Блестящий автопортрет, проливающий дополнительный свет на то, как внешняя непривлекательность (к тому же «с детства любил худую, заношенную, проношенную одежду») стала причиною розановского самоуглубления. («Некрасивое лицо свое заменил красотой слов» [43], — заметил позднее Пришвин.)
Достоевский как-то сказал, что если есть у человека прекрасное, святое воспоминание, сохранившееся с детства, то «спасен человек на всю жизнь»[44]. Василий Васильевич полагал, что он ни в чем не изменился со времен Костромы, когда ему было 13–14 лет, со времен Симбирска, где жил до 16 лет, с Нижнего Новгорода, где окончил гимназию. То же равнодушие к «хорошо» и «дурно». Те же поступки по мотиву «любопытно» и «хочется». «Та же почти постоянная грусть, откуда-то текущая печаль, которая только ищет „зацепки“ или „повода“, чтобы перейти в страшную внутреннюю боль, до слез… Та же нежность, только ищущая „зацепки“. Основное, пожалуй, мое отношение к миру есть нежность и грусть» (154), — признавался он в «Опавших листьях». Потому «томится душа», «томится страшным томлением» (324). И утро без света, и ночь без сна.
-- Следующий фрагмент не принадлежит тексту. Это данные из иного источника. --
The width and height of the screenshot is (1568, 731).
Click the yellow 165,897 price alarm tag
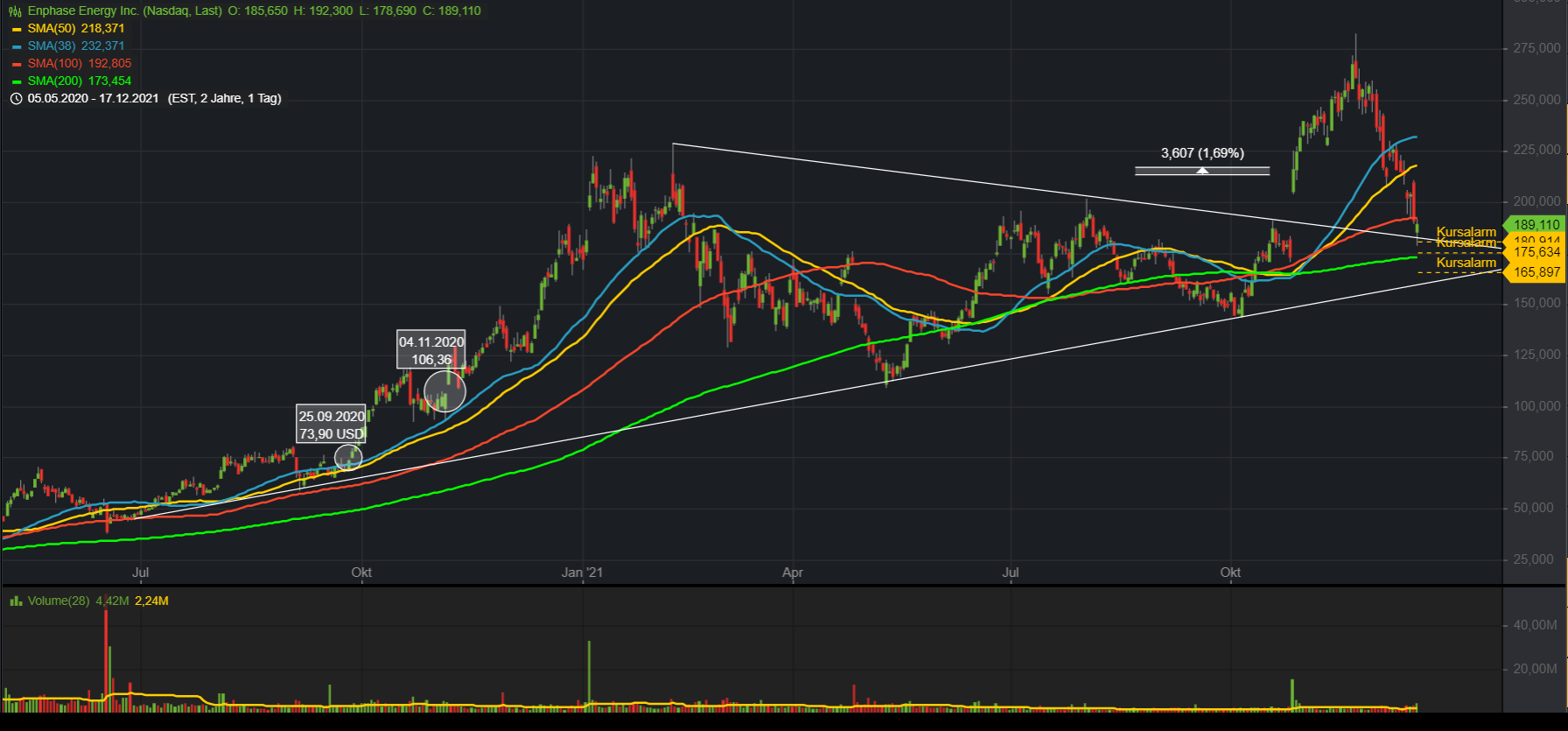click(x=1536, y=272)
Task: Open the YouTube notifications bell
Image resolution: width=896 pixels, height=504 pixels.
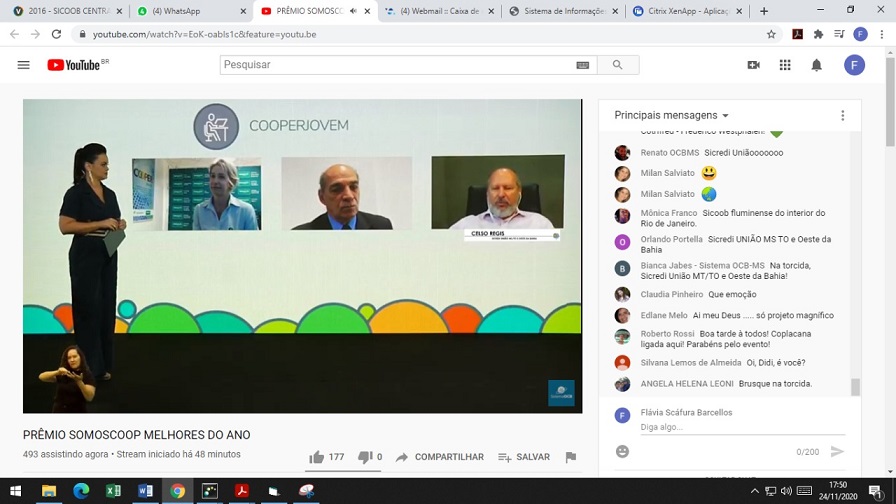Action: click(816, 65)
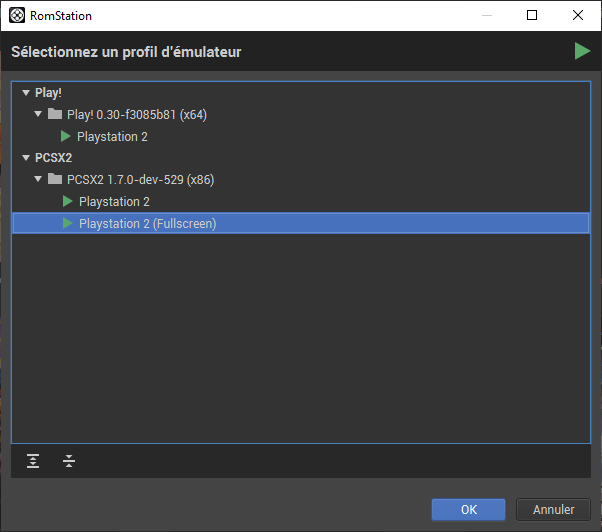
Task: Select the Play! 0.30-f3085b81 (x64) entry
Action: pos(136,114)
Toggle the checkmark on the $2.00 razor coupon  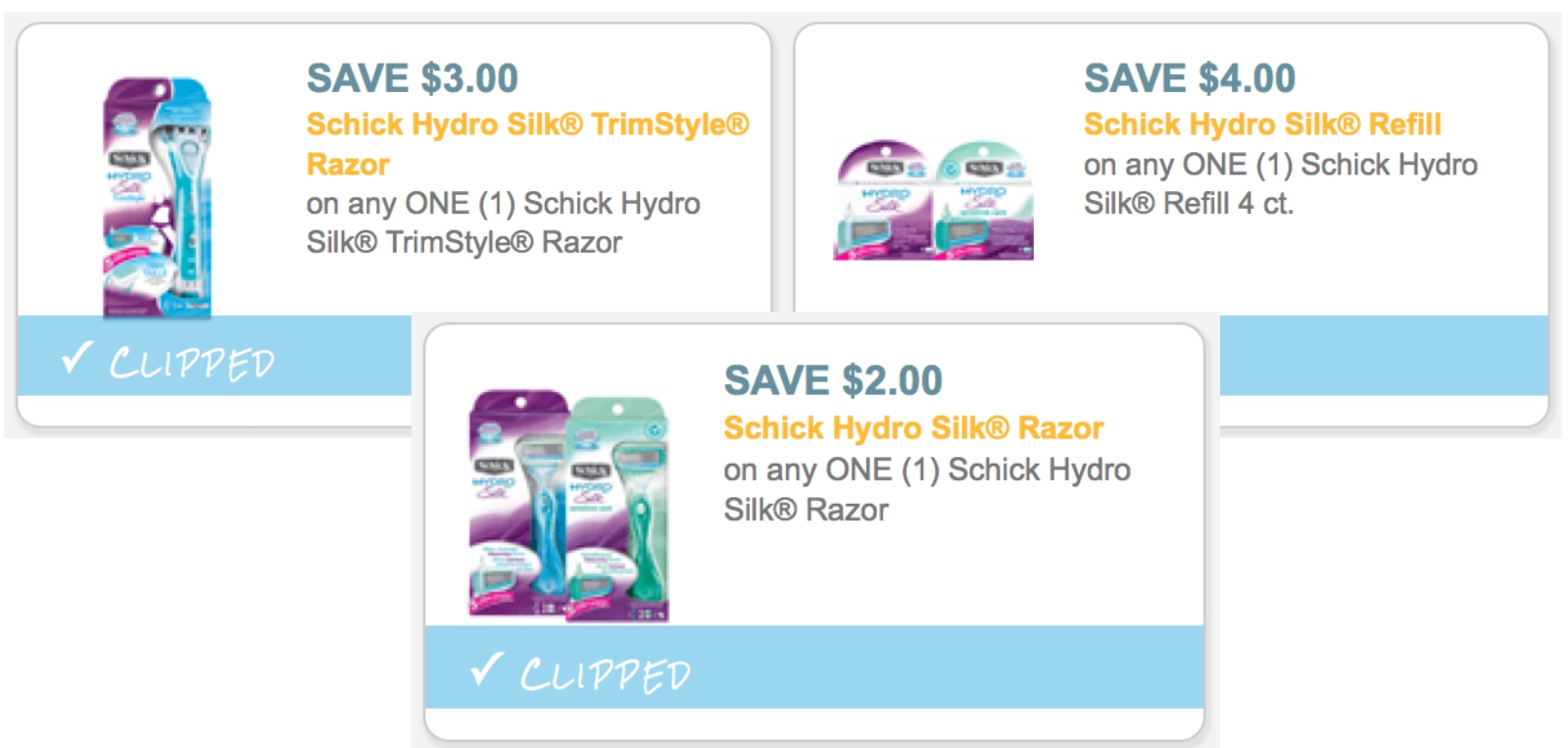(x=486, y=670)
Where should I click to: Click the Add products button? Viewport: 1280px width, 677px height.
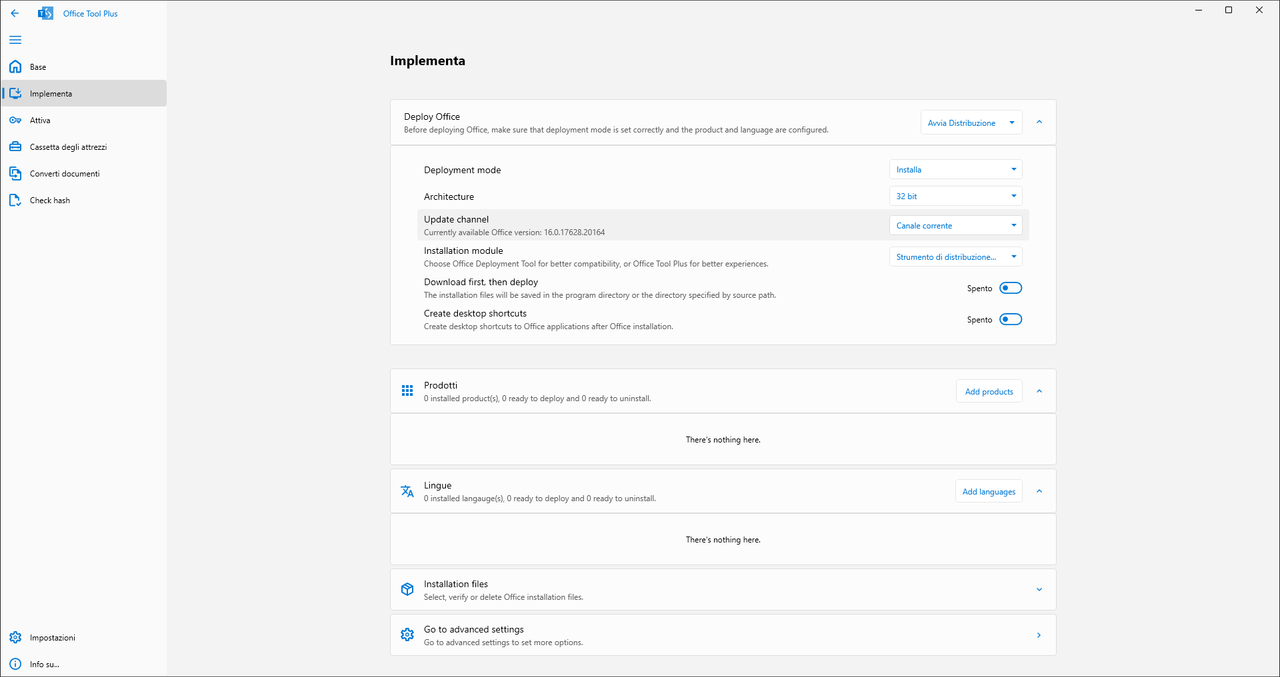coord(988,392)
Розанов говорил, что он почти лишен страстей в обычном понимании. «Душа моя как расплетающаяся нить. Даже не льняная, а бумажная. Вся „разлезается“, и ничего ею укрепить нельзя» (319). «Хочется» Розанову очень редко, но зато «не хочется» есть его истинная страсть. Потому «грусть — моя вечная гостья. И как я люблю эту гостью. Она в платье не богатом и не бедном. Худенькая. Я думаю, она похожа на мою мамашу. У нее нет речей или мало. Только вид. Он не огорченный и не раздраженный. Но что я описываю; разве есть слова? Она бесконечна. Грусть — это бесконечность!» (123–124).
И отсюда довольно печальный вывод в годы зрелости о душевном «бессилии»: «Во мне нет ясности, настоящей деятельной доброты и открытости. Душа моя какая-то путаница, из которой я не умею вытащить ногу… И отсюда такое глубокое бессилие. (Немножко все это, т. е. путаница, — выражается в моем стиле.)»
Мальчик любил мечтать, фантазировать, глядя на небо сквозь вершины колеблющихся деревьев. Раз гимназистом он лег на лавочку в городском саду и до того ввинтился в звезды, «все глубже и глубже», «дальше и дальше», что только отдаленно сознавал, что «гимназист» и в «Нижнем Новгороде». А потом стал себя спрашивать, трогая пуговицы мундира: «Что же истина, то ли, что я гимназист и покупаю в соседней лавочке табак, или этой ужасной невозможности, гимназистов и т. п. табаку и прочее, вовсе не существует, а это есть наш сон, несчастный сон заблудившегося человечества, а существует… Что?.. Миры, колоссы, орбиты, вечности!!. Вечность и я — несовместимы, но Вечность — я ее вижу, а я — просто фантом…»[45]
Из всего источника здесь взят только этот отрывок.